Many entered 2020 off the back of one of the worst droughts in living memory, only to find themselves immediately beset by bushfires and then a global pandemic. And just as things began looking up, one of their major export markets – China – imposed trade tariffs on Australian wine ranging from 107 per cent to 212 per cent.
For smaller winemakers especially, this latest setback is a cruel blow, when considered against everything else they have had to endure this year.
The team at the Naked Wines was not prepared to see winemakers take another hit, however. The direct-to-consumer wine business quickly drew up a range of support offerings, including a $5 million fund to ensure those independent winemakers hit hardest could still achieve a fair price for their production.
Naked Wines’ head of marketing and sales (and former Unilever marketing director), Paul Connell, said the idea for the support package came about when the company realised 15 per cent of its 57 winemakers would be personally impacted by the tariffs.
“The larger companies have got the balance sheets, the resilience, the channels, and the financial backing to weather these storms,” Connell told CMO. “Whereas for smaller winemakers, what we were already hearing was contracts being dropped and grape growers being left with products they couldn’t sell.”
Connell said Naked Wines’ main concern was opportunistic retailers would take advantage of the situation to renegotiate contracts and seek to acquire product at reduced prices. The ‘Stop the Squeeze’ campaign was designed to send a signal that Naked Wines would not be seeking to exploit the situation to the detriment of winemakers.
“It’s about ‘what can we do in a genuine way that will help our wine makers’, and maybe offer a lifeline to those independents that won’t have the support, and also to take a stand on what treating independents [winemakers’] right in Australia should look like,” Connell said.
The idea of the fund is to ensure Naked Wines has the capacity to purchase additional product from winemakers, so they won’t be forced to sell at a discount simply to maintain cashflow.
“It’s a fund for wines at the rates it should be brought for,” Connell said. “We have committed for existing and new wine makers that it has to be fair price for everyone around the table.”
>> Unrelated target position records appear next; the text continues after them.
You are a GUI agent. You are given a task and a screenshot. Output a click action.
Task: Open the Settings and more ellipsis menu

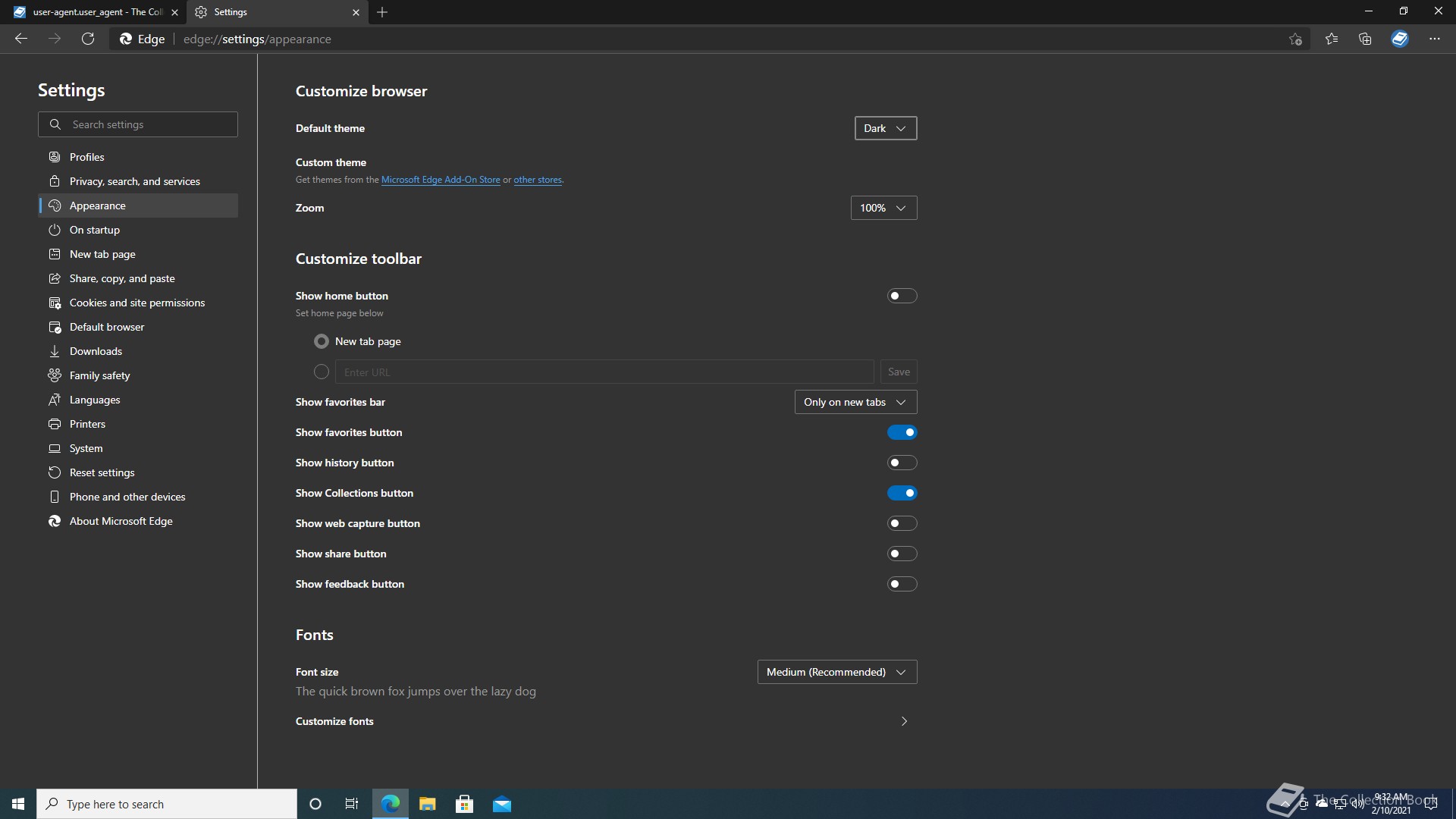coord(1434,39)
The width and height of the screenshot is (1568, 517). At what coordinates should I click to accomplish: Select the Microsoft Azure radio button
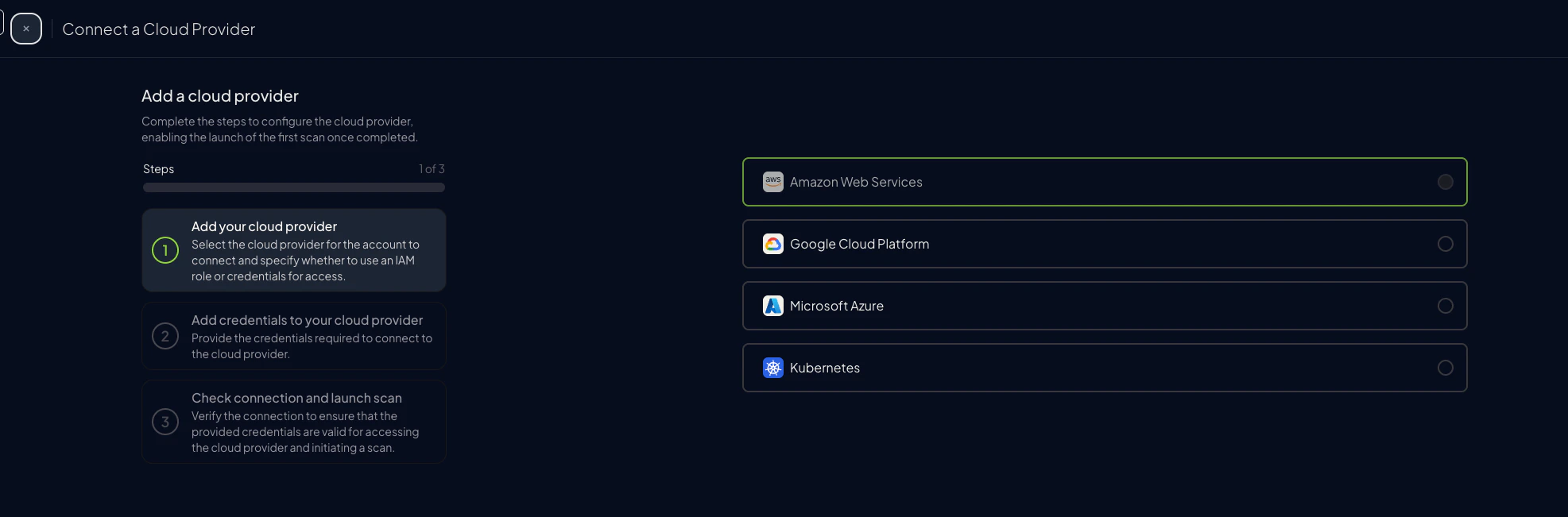point(1445,306)
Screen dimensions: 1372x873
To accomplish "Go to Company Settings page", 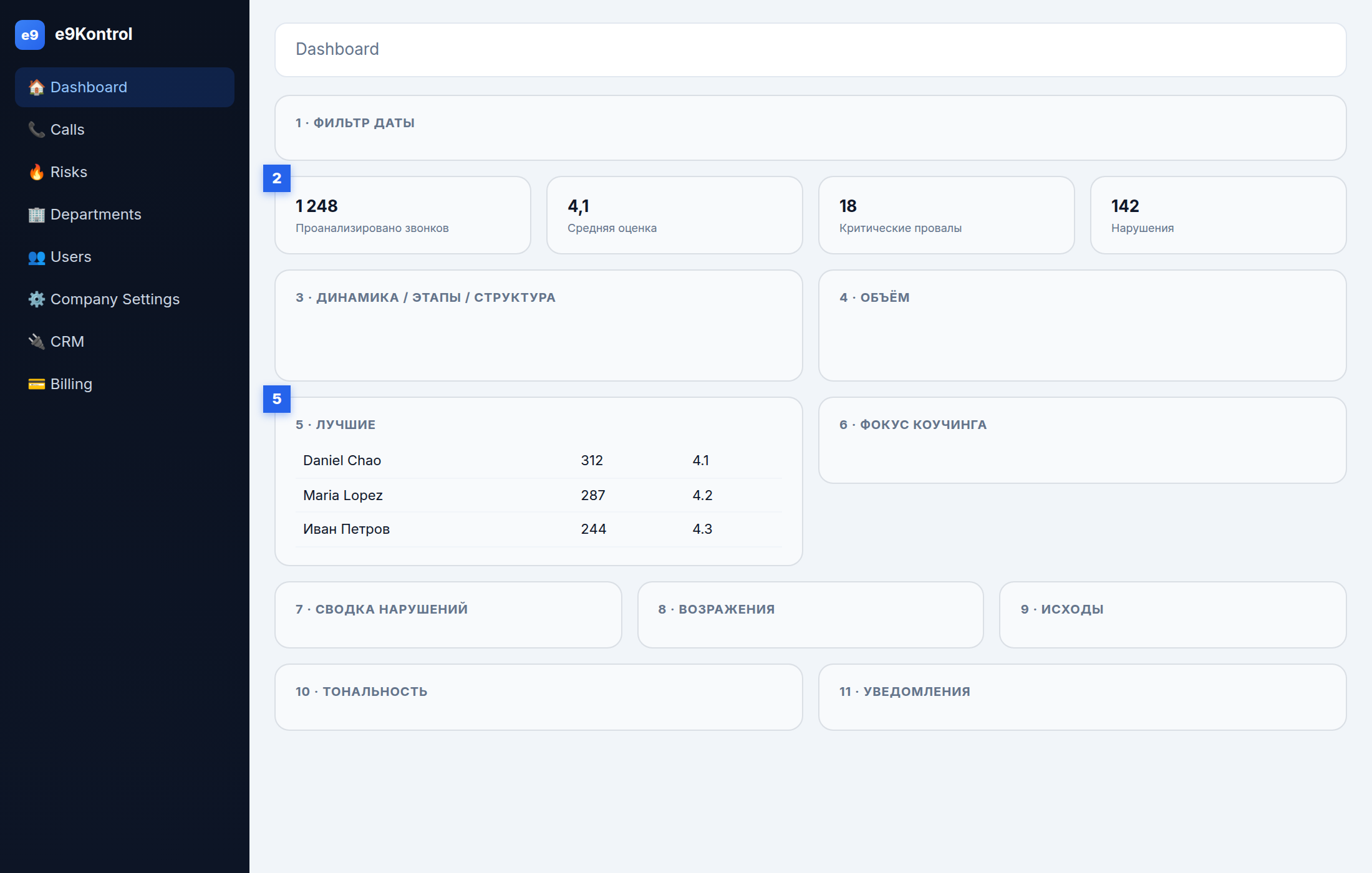I will [x=125, y=299].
Connell hoped the various elements of the campaign will also send a signal to wine retailers to support an industry that has struggled through 2020 and believes it will tap into the sense of community support that many other brands have connected to through the year.
“It was a little bit of a call to arms to winemakers to get involved, and to other retailers to ask that we all do the right thing, and that these positive behaviours we have seen during COVID live on,” he said.
“Through 2020, there was a massively democratising moment where suddenly a much large portion of Australia was comfortable with shopping online. But if you look at the sentiment at the time, there was a real want and willingness to know where their money was going and who was benefitting.”
The campaign also aligns to Naked Wines’ purpose of getting the stories of winemakers in front of consumers, to raise their knowledge of independent producers and the work they do.
“If we are going to do our job of helping people get closer to independent wine makers then we have got to be able to confidently talk about them as craftsmen and women and share their best work, not just prices and deals that activate,” Connell said.